Text block:
A defence must be filed and served within 28 days of service of the claim form, or within 28 days of service of the statement of claim (if this was not filed with the claim form). Where a claimant has obtained the leave of the court to serve a defendant outside of the jurisdiction, the court order will make provision for the dates by which filing and service of the defence must take place; however, this time frame is typically 56 days.

Changing defence

Under what circumstances may a defendant change a defence at a later stage in the proceedings?

The rules pertaining to the amendment of a statement of case (which includes a defence) are set out in Part 20 CPR and are discussed in question 20. A defendant is not permitted to rely on any allegation or factual argument that is not set out in the defence but that could have been set out therein unless the court gives permission or the other parties agree (CPR 10.7).

A statement of case may be amended once, without the permission of the court at any time prior to the first case management conference (CMC) other than where the change pertains to the addition or substitution of a party or other changes after the end of a relevant limitation period. In these circumstances, a defendant would need to apply to the court for permission to amend the defence. CPR 20.2(2) provides that the court may allow an amendment that has the effect of adding or substituting a new claim, but only if the new claim arises out of the same or substantially the same facts as a claim in respect of which the party wishing to change the statement of case has already claimed a remedy in the proceedings. If the amendment pertains to the correction of a mistake as to the name of a party, the court may allow an amendment, but only where the mistake was genuine and where it is not one that would, in the circumstances, cast reasonable doubt as to the identity of the party in question.

Any further amendments prior to the first CMC would require the permission of the court. Similarly, following the first CMC, a defendant would need to seek the court’s permission by application to amend a defence. There are a number of factors that the court will consider when considering an application to amend a statement of case, such as:

  • how promptly the defendant applied to the court after becoming aware that the change was one that he or she wished to make;
  • the prejudice that the defendant would suffer if the change were refused;
  • the prejudice to the other parties if the change were permitted;
  • whether any prejudice could be compensated by the payment of costs or interest; and
  • the impact upon the case timetable, trial date and the administration of justice.

Given data:

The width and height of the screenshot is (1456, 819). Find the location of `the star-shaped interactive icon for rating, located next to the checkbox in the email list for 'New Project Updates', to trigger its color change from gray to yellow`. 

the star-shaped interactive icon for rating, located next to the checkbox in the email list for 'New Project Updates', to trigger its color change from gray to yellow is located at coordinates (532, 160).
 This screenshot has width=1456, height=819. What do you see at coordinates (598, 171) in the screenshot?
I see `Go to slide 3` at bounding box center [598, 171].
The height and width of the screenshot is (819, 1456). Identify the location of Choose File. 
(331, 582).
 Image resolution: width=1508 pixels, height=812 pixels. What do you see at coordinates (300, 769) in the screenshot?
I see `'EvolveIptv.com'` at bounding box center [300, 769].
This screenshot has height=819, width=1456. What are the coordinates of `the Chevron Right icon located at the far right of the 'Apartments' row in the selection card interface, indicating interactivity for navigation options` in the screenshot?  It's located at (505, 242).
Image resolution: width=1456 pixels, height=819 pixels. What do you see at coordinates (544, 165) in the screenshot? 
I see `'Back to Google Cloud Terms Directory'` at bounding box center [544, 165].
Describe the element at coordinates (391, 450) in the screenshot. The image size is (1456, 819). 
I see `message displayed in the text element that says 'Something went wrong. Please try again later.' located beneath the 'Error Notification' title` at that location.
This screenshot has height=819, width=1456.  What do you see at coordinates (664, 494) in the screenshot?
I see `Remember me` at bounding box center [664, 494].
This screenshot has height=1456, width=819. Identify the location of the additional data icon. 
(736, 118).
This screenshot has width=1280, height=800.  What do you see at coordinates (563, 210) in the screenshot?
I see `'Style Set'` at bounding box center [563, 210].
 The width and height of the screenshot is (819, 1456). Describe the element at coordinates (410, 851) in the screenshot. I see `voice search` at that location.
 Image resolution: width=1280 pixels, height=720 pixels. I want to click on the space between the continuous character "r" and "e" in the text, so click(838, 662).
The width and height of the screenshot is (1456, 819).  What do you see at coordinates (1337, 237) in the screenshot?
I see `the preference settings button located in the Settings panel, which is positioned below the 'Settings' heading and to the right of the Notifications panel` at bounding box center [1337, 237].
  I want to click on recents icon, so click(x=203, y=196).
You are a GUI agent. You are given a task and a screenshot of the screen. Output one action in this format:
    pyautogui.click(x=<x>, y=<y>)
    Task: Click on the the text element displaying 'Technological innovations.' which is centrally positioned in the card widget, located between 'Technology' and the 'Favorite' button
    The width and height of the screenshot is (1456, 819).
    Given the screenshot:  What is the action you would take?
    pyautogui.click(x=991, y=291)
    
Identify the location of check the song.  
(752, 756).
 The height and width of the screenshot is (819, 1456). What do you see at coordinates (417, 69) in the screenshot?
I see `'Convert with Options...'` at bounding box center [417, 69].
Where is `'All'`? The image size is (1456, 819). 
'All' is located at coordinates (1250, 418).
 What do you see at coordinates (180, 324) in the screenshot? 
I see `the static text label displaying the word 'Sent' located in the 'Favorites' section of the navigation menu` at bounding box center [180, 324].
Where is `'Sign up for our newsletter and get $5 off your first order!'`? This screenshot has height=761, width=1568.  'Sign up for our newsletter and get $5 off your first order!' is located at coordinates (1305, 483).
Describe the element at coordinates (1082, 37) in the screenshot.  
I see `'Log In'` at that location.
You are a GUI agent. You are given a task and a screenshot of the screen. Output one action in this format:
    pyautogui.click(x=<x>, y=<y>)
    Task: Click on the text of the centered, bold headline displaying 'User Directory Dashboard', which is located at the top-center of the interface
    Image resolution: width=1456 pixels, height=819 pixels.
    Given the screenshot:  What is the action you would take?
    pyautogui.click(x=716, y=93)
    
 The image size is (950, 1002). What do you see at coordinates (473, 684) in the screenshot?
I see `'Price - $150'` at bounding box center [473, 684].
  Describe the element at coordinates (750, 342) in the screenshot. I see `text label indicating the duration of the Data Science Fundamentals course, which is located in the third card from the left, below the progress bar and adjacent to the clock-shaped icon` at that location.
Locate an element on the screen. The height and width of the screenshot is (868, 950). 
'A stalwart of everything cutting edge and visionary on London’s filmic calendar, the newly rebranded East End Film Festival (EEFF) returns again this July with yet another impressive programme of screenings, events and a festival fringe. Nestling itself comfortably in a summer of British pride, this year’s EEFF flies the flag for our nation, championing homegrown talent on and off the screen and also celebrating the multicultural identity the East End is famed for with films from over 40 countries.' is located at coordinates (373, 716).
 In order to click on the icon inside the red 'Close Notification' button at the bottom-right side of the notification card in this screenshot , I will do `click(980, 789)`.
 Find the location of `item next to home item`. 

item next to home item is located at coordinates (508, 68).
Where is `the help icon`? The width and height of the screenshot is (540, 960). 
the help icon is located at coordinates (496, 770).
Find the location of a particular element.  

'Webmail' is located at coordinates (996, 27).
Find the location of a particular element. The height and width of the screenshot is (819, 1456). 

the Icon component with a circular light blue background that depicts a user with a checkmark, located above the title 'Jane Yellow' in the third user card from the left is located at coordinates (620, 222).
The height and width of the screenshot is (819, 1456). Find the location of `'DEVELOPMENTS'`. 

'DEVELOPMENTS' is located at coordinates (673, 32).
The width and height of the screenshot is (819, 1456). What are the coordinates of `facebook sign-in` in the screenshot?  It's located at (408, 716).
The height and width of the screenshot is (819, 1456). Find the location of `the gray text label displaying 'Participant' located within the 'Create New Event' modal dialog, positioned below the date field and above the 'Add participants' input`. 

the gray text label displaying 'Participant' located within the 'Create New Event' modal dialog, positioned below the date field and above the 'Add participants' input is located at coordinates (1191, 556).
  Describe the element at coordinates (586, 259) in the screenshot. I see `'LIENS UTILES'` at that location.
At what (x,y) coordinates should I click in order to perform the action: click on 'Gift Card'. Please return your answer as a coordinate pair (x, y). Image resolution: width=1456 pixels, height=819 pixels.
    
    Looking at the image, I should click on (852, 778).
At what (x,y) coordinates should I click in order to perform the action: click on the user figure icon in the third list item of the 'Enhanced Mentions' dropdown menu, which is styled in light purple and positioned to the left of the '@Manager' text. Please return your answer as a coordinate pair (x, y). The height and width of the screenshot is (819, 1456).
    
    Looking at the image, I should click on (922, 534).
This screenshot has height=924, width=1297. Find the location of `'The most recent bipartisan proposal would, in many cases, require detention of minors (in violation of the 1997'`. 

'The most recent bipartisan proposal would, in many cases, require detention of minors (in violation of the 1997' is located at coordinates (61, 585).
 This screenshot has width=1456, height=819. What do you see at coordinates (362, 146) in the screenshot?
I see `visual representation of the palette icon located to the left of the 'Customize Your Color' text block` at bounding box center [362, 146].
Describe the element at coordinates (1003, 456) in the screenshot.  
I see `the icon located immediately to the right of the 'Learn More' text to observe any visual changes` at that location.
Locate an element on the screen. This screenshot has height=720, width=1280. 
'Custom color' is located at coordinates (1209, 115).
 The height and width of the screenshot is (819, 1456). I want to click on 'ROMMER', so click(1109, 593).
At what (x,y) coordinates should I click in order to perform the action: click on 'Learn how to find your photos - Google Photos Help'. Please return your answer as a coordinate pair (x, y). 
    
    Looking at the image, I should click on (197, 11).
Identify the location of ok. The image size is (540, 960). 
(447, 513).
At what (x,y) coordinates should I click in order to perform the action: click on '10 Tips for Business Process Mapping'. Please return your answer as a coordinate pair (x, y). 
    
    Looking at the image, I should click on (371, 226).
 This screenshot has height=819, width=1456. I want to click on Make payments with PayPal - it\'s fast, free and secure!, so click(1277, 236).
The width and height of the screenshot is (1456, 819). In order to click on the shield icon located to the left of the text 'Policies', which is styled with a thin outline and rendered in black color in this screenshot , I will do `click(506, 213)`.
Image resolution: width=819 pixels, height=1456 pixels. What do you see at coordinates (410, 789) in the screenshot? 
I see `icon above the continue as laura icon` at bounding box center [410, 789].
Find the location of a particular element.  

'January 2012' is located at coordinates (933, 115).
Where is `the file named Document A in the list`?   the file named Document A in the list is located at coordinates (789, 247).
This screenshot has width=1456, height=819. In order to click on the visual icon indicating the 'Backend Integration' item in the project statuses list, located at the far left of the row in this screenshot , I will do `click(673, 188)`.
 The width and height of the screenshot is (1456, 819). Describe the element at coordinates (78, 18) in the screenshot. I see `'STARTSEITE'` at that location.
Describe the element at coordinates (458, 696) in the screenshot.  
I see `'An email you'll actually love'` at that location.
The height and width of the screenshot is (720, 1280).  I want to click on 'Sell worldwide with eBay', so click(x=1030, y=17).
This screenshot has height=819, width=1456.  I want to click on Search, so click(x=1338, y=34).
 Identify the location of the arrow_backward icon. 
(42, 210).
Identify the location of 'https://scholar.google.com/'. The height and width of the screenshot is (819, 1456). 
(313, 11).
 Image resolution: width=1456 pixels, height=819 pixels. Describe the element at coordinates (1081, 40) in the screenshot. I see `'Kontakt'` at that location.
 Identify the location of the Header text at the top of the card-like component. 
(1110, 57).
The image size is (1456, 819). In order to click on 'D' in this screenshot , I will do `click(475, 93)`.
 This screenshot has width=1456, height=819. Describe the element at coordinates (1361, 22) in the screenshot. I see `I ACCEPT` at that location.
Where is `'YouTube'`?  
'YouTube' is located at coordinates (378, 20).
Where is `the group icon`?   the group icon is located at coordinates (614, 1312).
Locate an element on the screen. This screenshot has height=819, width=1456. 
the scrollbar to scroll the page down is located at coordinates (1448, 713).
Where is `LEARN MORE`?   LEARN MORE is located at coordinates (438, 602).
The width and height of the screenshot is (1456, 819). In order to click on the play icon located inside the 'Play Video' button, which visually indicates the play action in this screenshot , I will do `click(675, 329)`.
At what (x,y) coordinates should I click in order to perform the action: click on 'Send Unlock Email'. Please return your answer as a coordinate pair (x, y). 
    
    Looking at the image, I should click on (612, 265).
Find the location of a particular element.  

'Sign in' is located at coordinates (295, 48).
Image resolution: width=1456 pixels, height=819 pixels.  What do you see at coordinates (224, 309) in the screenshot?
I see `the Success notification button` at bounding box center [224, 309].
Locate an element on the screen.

Written problem: Reproduce the passage on filing and amending a defence above, everything from "Changing defence" down to "agree (CPR 10.7).".

Expected output:
Changing defence

Under what circumstances may a defendant change a defence at a later stage in the proceedings?

The rules pertaining to the amendment of a statement of case (which includes a defence) are set out in Part 20 CPR and are discussed in question 20. A defendant is not permitted to rely on any allegation or factual argument that is not set out in the defence but that could have been set out therein unless the court gives permission or the other parties agree (CPR 10.7).